═════ Information given

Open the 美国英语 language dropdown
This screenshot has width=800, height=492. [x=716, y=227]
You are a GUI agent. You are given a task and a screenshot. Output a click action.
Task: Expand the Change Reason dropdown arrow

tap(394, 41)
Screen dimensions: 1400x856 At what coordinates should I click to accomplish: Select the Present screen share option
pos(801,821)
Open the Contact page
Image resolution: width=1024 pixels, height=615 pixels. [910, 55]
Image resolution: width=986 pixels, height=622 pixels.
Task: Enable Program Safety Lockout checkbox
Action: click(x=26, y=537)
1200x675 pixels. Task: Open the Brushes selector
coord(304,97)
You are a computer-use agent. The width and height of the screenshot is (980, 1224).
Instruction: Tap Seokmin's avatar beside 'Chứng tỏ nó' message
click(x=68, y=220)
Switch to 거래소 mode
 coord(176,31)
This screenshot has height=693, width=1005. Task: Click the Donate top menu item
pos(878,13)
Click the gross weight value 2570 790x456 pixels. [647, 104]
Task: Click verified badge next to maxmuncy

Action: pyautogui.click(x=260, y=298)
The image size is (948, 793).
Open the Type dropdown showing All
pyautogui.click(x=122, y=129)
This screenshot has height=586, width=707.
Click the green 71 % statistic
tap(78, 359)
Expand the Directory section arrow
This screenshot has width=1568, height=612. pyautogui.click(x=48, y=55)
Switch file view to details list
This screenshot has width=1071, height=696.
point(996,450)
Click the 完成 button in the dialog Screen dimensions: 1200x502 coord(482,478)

══════════

Every line above with the word "agent" belongs in the answer, copied as written.

You are a GUI agent. You are given a task and a screenshot. Output a click action.
You are a computer-use agent. The width and height of the screenshot is (980, 1224).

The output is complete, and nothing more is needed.